There are five elements of entrepreneurship:

  • Observing the environment/identifying gaps,
  • Identifying opportunities,
  • Gathering the necessary resources,
  • Implementing the activity and
  • Receiving rewards for engaging in the activity.

What is Entrepreneur?

An entrepreneur is the man or women who are able to actualize his/her innate potentials and develop a character that is not dependent but independent. He/she is that person who undertakes the voyage of creating value by pulling together a unique package of resources to exploit opportunities. He/she has the capacity to build something from practically nothing- initiating, daring, doing, achieving and building and enterprise.

Entrepreneurs have been described as people who have the ability to see and evaluate business opportunities, gather the necessary resources to take advantage of them and initiate appropriate action to ensure success.

Entrepreneurs are achievement oriented, like to take responsibility for decisions and dislike repetitive and routine work. Creative entrepreneurs possess high level of energy and great degree of inauguration, which combined with a willingness to take moderate, calculated risks, enable them to transform what began as a very simple ell-defined idea or hobby in to something concrete.


What is Enterprising?

  1. On a personal level/in its wider sense, enterprising can be any identified idea that a person can translate into a planned and satisfactorily implemented activity.
  2. In the business sense/in its narrower sense, enterprising refers to a business venture or undertaking.
  3. In another way an enterprise is considered to be any entity engaged in an economic activity, irrespective of its legal form.

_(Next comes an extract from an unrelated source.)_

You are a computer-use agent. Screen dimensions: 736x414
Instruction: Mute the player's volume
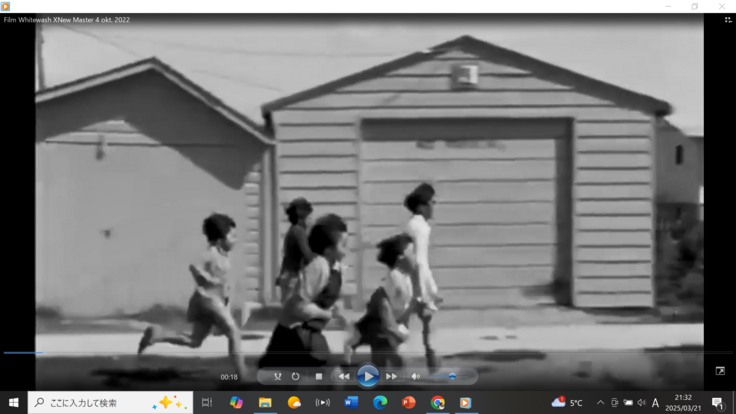[416, 376]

Practically all undertakings can be referred to as enterprising, i.e.

  • idea identification,
  • planning,
  • implementation,
  • successful completion of an activity and
  • receiving the rewards.

By understanding the enterprising concept, you can appreciate that all people have the potential to be enterprising. Some people are enterprising when they own a business. Enterprising men and women are able to deal positively with the challenges and problems they face in their daily lives. Being enterprising can bring benefits to you and also help you to become a valued member of your family, community, place of work and society. By adopting an enterprising approach to your activities, you will know what to do in whatever circumstances you find yourself in. This kind of approach will enable you to appreciate the challenges of life because you will be able to translate challenges into positive results.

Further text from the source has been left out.